◆ **EXERCISE BRIEF**: Provide the number of lines below containing the word "computer", without any other words.

SUPPLIED RECORDS Start Marker

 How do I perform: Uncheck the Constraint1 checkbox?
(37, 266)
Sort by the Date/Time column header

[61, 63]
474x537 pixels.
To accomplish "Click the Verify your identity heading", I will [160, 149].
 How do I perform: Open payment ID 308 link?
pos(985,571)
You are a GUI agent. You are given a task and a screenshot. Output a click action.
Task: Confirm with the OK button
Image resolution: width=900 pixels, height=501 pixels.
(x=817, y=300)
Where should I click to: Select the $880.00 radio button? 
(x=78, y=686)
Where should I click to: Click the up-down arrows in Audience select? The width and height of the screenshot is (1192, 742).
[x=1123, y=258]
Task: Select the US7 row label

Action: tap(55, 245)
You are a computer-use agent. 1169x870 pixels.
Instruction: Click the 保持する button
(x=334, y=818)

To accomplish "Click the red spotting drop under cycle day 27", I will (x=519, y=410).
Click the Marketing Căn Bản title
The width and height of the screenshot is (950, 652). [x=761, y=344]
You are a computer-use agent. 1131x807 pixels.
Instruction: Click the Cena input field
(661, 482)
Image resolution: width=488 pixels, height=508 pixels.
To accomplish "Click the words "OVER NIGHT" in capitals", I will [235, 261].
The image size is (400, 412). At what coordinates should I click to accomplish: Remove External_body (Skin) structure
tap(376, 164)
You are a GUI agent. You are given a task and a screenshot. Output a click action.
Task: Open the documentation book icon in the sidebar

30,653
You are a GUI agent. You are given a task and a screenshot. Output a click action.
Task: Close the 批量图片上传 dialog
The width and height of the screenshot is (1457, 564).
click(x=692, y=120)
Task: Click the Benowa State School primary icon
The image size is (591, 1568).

SUPPLIED RECORDS End Marker

◆ **RESULT OF THE EXERCISE**: 2